Market Meltdown: Oil Shock & Global Tensions Shake Dalal Street!

Table of Contents

 

Market Overview

Indian stock markets witnessed a sharp crash today, with the BSE Sensex plunging over 1,600 points and the Nifty50 slipping below 23,300. Within minutes of opening, investors lost nearly ₹7 lakh crore in market value, triggering widespread panic selling.

Key Triggers

  • Crude Oil Surge: Global oil prices jumped above $110–112 per barrel amid rising US-Iran tensions, raising inflation concerns.
  • Fed Decision: The US Federal Reserve kept rates unchanged at 3.50%-3.75%, disappointing hopes of rate cuts.
  • FII Selling: Foreign Institutional Investors sold over ₹56,000 crore in March, intensifying pressure.
  • Weak Global Cues: Asian markets fell sharply, with Japan’s Nikkei dropping 2.61%.

Index Performance

  • Sensex: Fell 1,618–1,800 points (2.1%–2.55%) to around 75,085–74,750.
  • Nifty50: Dropped 483–535 points (2.03%–2.44%) to 23,277–23,197.

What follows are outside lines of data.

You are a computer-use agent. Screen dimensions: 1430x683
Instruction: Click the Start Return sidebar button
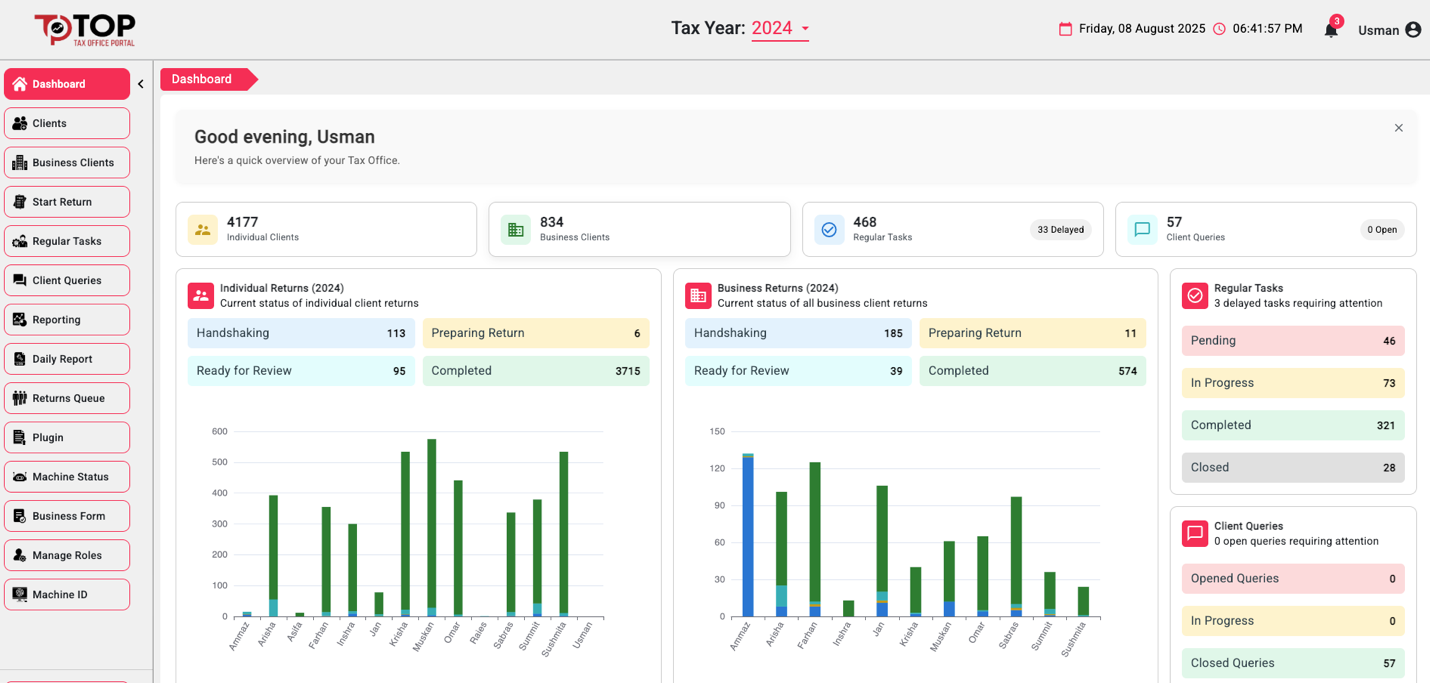tap(67, 202)
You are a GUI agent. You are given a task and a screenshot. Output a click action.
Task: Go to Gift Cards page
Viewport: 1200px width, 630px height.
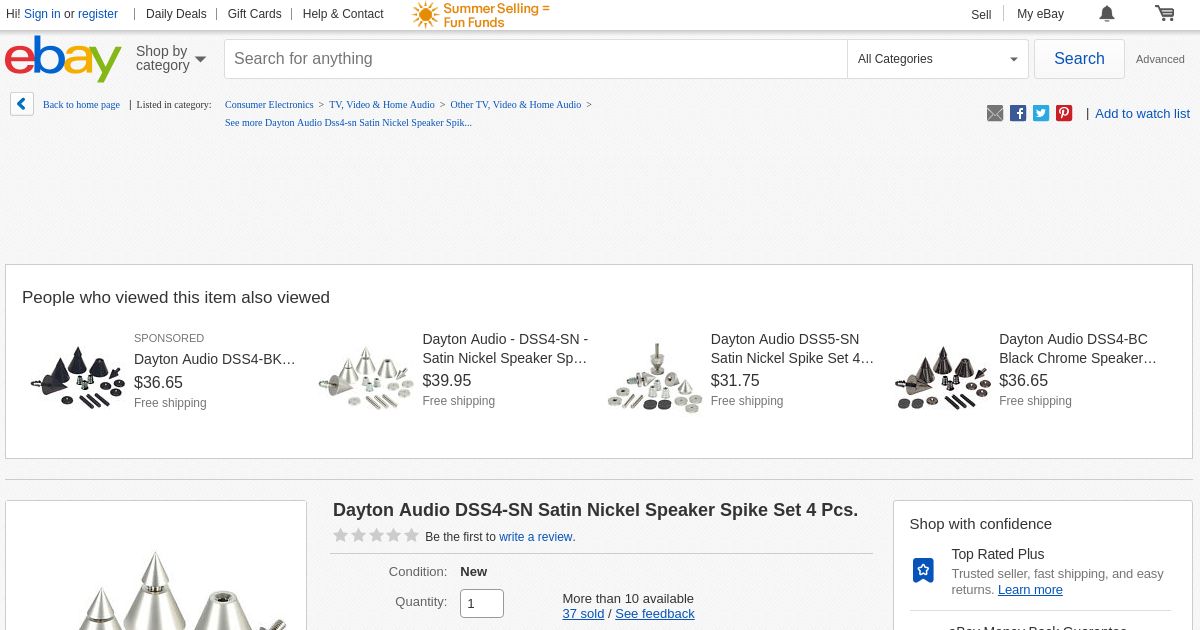pos(254,14)

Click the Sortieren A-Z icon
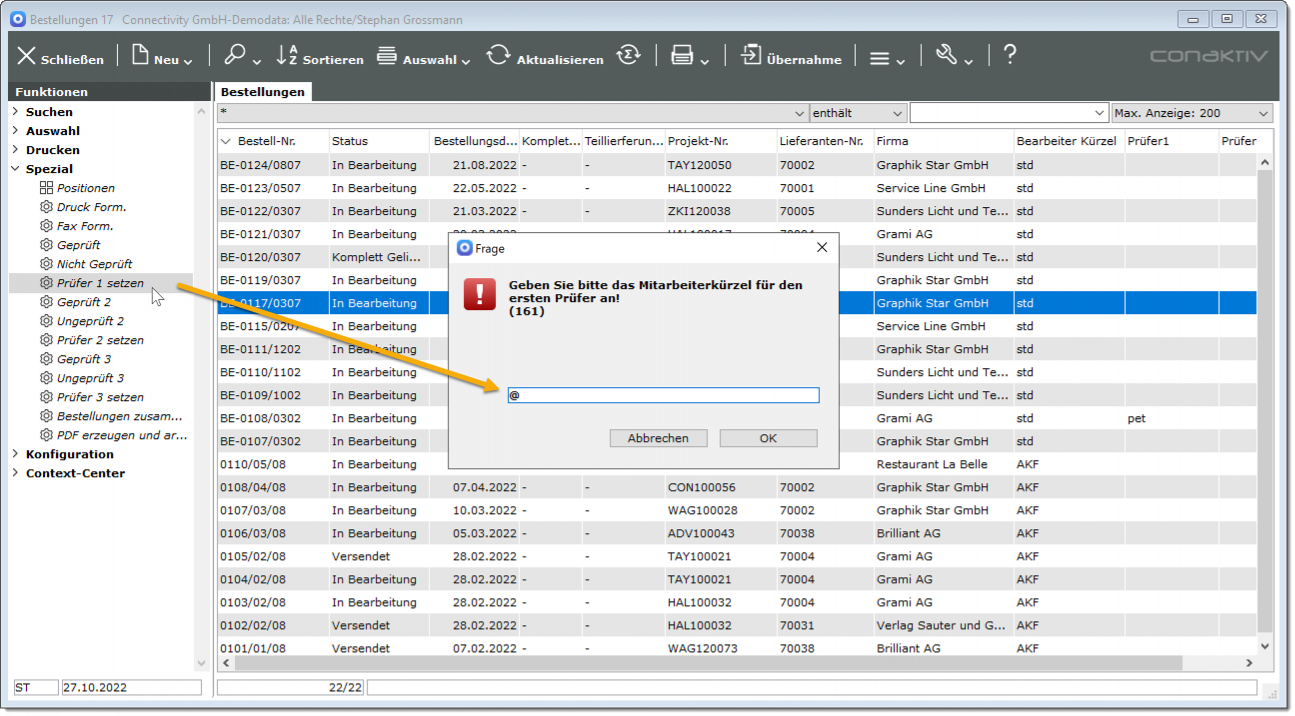click(287, 56)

All Sensex stocks traded in the red. Major losers included HDFC Bank, L&T, Axis Bank, M&M, and Bajaj Finance, each falling over 2%. The Nifty Bank index also declined by 2.53%.

Sector Impact

Oil-sensitive sectors such as aviation, paints, and chemicals faced margin pressure due to rising crude prices. Banking and auto stocks declined amid interest rate concerns and rupee weakness (USD/INR near 92.92). IT, metals, and FMCG sectors also saw broad-based selling due to panic and technical breakdowns.

Global Context

Global markets remained volatile. While US markets showed mixed performance—Dow Jones fell 1.63% and Nasdaq rose 0.16%—Asian markets declined sharply due to geopolitical tensions and rising oil prices. Brent crude has surged over 40% since late February due to supply disruptions linked to Middle East conflicts. Gold prices dipped slightly despite safe-haven demand.

Investor Outlook

Domestic Institutional Investors (DIIs) provided some support by buying ₹3,253 crore worth of equities. However, continued FII outflows and global uncertainty remain key risks. Investors are closely monitoring crude oil trends, Federal Reserve signals, and geopolitical developments for signs of market recovery.